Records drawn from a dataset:
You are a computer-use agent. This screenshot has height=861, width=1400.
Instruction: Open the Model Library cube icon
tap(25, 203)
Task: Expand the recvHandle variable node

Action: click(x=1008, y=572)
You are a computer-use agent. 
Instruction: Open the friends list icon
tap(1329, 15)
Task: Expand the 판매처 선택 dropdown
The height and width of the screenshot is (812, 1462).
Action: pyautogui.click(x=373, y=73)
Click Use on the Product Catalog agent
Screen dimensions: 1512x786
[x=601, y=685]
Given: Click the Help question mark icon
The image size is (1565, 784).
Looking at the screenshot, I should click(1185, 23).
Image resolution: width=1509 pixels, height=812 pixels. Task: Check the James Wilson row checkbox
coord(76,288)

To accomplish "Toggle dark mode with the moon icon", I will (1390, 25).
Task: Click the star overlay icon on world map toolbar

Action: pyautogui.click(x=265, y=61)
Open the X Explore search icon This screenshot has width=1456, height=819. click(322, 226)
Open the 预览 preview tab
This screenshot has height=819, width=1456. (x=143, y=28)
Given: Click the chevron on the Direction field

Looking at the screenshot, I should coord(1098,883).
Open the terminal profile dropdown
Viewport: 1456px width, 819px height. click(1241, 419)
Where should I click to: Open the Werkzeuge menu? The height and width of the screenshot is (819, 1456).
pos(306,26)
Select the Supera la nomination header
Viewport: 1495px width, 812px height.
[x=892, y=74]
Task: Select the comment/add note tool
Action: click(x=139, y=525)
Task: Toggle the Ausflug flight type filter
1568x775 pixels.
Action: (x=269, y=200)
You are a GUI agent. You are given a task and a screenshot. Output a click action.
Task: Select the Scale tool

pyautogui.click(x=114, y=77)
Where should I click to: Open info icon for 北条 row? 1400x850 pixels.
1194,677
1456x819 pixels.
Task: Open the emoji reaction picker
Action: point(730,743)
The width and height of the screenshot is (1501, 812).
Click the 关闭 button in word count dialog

Try it
Copy out every line of the data that includes the word "Toggle".

Task response
To accomplish "Toggle dark mode with the moon icon", I will (1390, 25).
Task: Toggle the Ausflug flight type filter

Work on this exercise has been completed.